If two corporations cooperate mutually, or hold each other’s stakes, then a high-ranking employee of one corporation may be on the second board of directors and vice versa. In this way, communications and business relationships between corporations are enhanced.

Violations of corporate ethics and laws lead violators to expulsion from the board of directors. Some reasons that could trigger an expulsion:

  • Abuse of authority, resulting in financial and reputational losses of a corporation;
  • Using insider information for personal gain or for the purpose of harming a corporation;
  • Bribery of other members of the board or shareholders in order to influence the outcome of voting at a meeting of the board of directors or shareholders;
  • Making decisions that lead to conflicts of interest.

Committees under the board of directors

After the election, the board of directors forms certain committees from at least three directors. The number of committees may vary, but the most important are the following 4 committees:

  • Executive Committee is a small group of directors with the authority to act on behalf of the board of directors. Usually consists of a chairman, vice-chairman, treasurer and secretary. May be collected at any time when solving emergency problems. It is desirable that independent directors be present on the committee;
  • Audit Committee is responsible for working with independent auditors and consulting firms so that financial statements and other books are correct and that there is no conflict of interest between auditors and other consulting companies hired by the corporation. As a rule, a person licensed by a certified public accountant (CPA) is appointed as chairman of the audit committee. The committee should consist of independent directors in order to avoid conflicts of interest and meet at least 4 times a year;
  • Compensation Committee is responsible for setting wages and other remuneration of top management. The chief executive officer and other people with a conflict of interest should not be members of the compensation committee. It’s funny, but many companies admit this when the CEO or COO is on the compensation committee. The committee should consist of independent directors in order to avoid conflicts of interest and meet at least 2 times a year;
  • Nomination Committee is responsible for studying the skills, characteristics and assessment of candidates to the board of directors. Determines suitable candidates for specific positions of directors. Usually consists of the chairman of the board, deputy chairman and chief executive officer.

Controlling shareholder and the board of directors

The corporate board of directors and its effectiveness are affected by the company’s ownership structure. If there is a controlling shareholder, then he fully controls the organization, including the board of directors. When individual directors have any questions or problems, they turn to the controlling shareholder for help.

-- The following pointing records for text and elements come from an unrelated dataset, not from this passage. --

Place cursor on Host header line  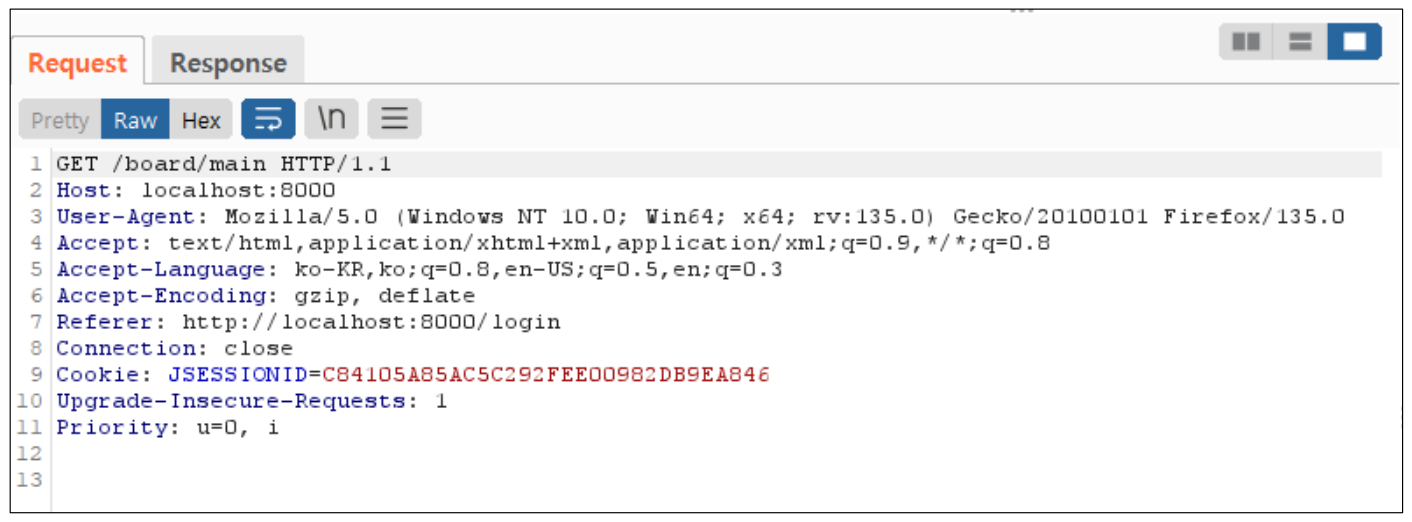click(196, 190)
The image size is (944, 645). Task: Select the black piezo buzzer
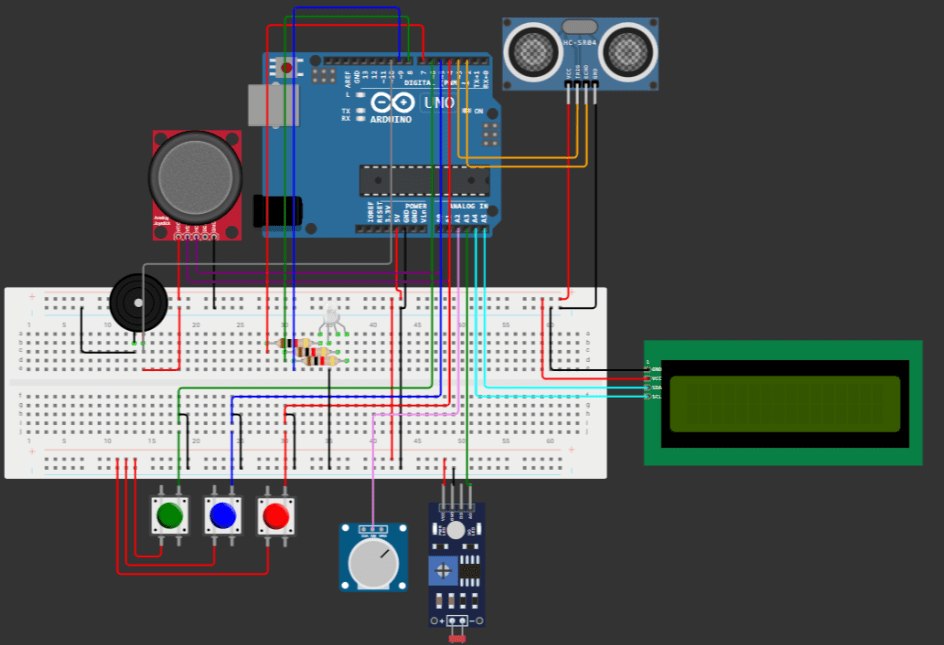click(x=138, y=303)
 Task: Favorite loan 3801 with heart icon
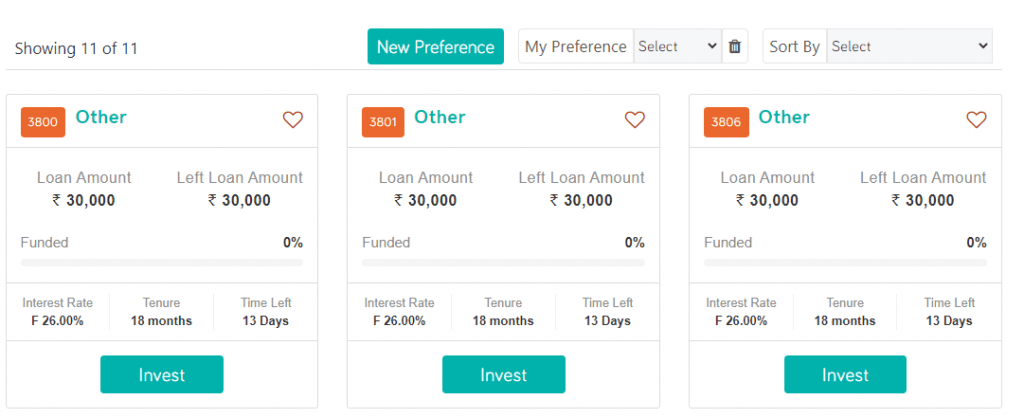[x=634, y=120]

In companies where there is no controlling shareholder, the board of directors is still obliged to act in the interests of this non-existent imaginary shareholder. Even if it will have to cancel any management decision, dismiss the CEO or use other tough and unpopular decisions.

In some companies, the controlling shareholder also holds the position of chairman of the board of directors or chief executive officer. In this case, any director is in the immediate field of view of the controlling shareholder.